[[ INPUT MATERIAL, beginning ]]

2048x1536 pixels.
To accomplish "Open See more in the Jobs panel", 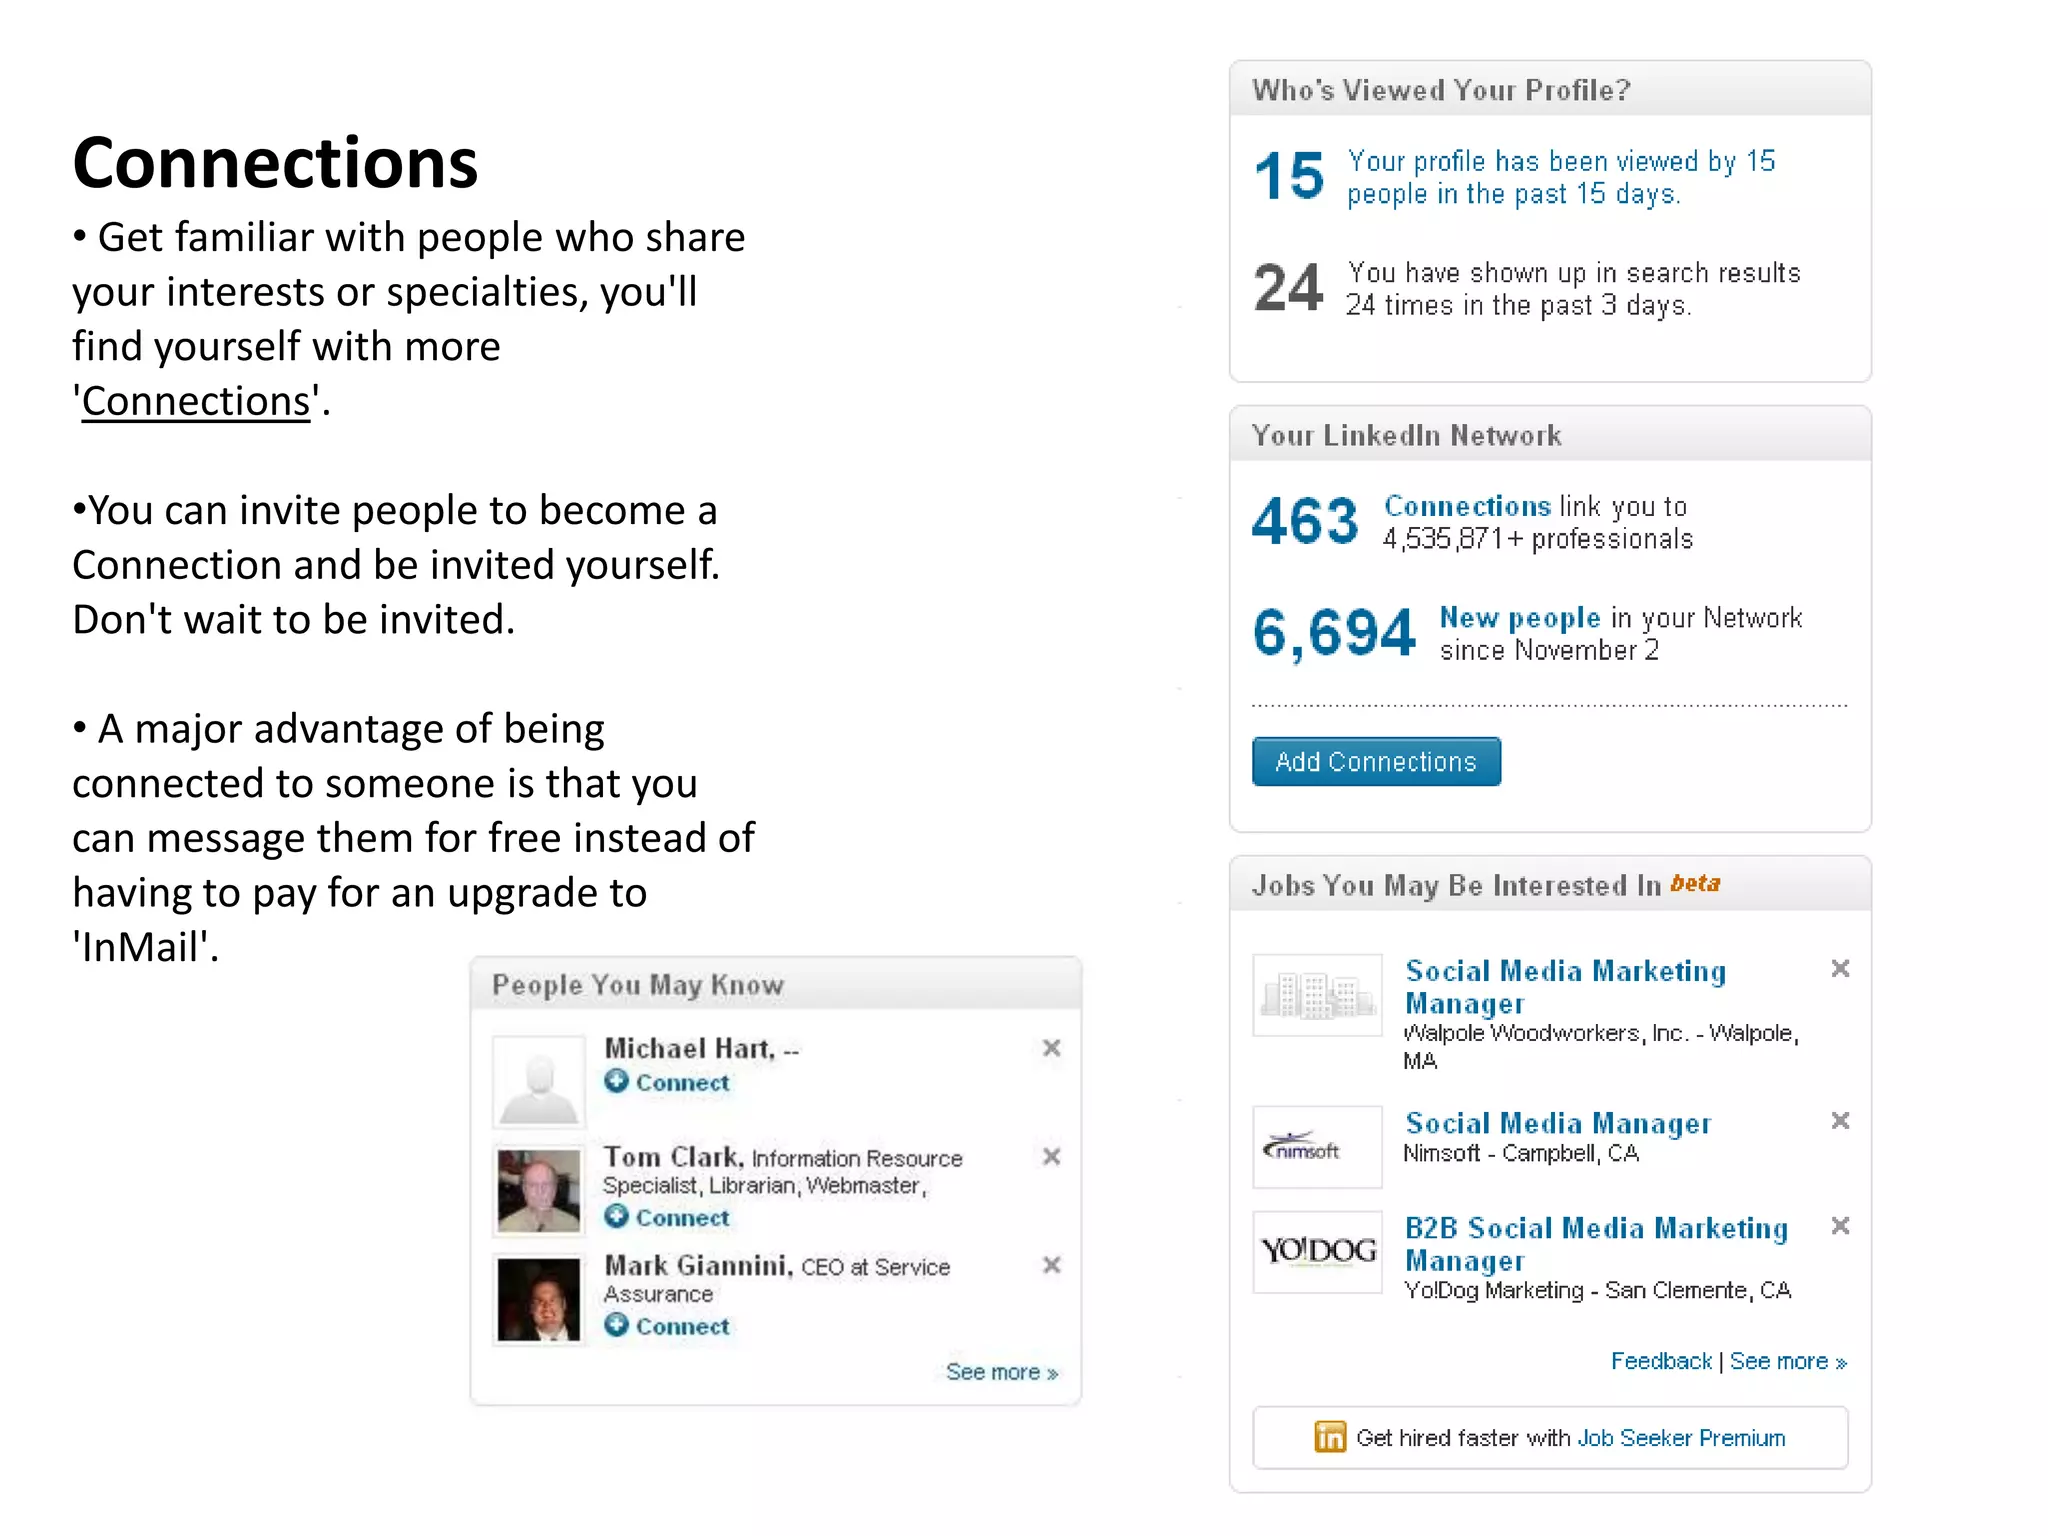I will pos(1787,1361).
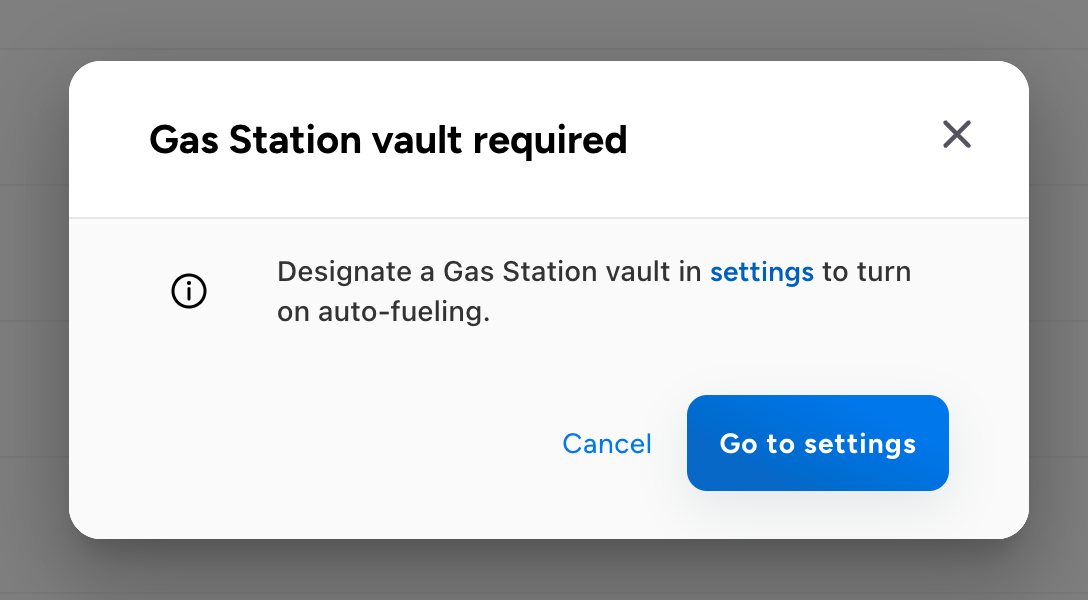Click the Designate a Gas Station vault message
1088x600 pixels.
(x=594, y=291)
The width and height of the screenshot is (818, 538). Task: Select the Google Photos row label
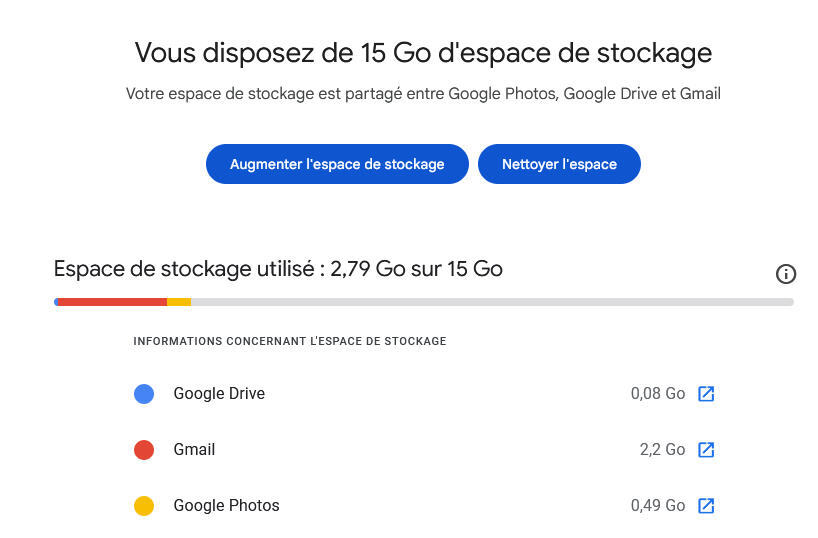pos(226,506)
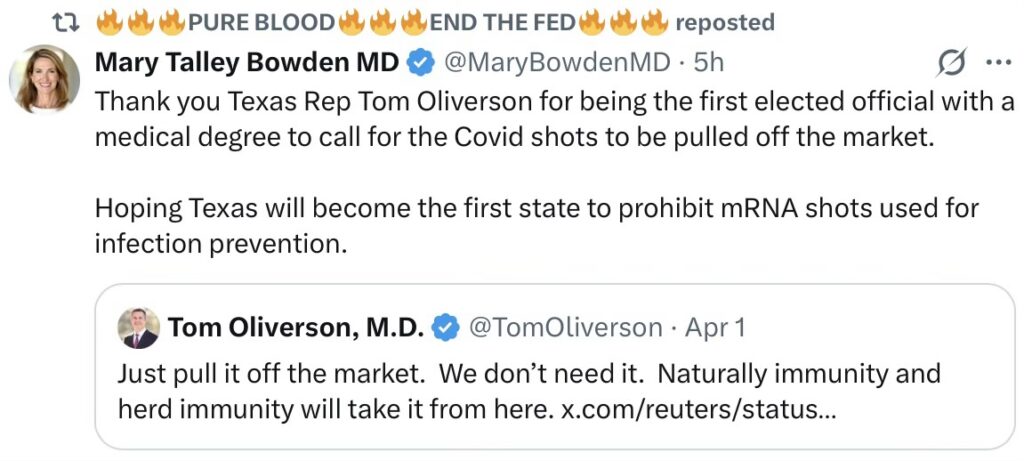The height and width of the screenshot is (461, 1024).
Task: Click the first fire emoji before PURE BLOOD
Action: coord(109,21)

[[ INPUT MATERIAL, end ]]

Restate, word for word, each line from the line containing "The width and" through the end of the entries above; the pictures are not part of the copy.

The width and height of the screenshot is (818, 538). Task: Select the Google Photos row label
pos(226,506)
The height and width of the screenshot is (461, 1024).
Task: Click the first fire emoji before PURE BLOOD
Action: coord(109,21)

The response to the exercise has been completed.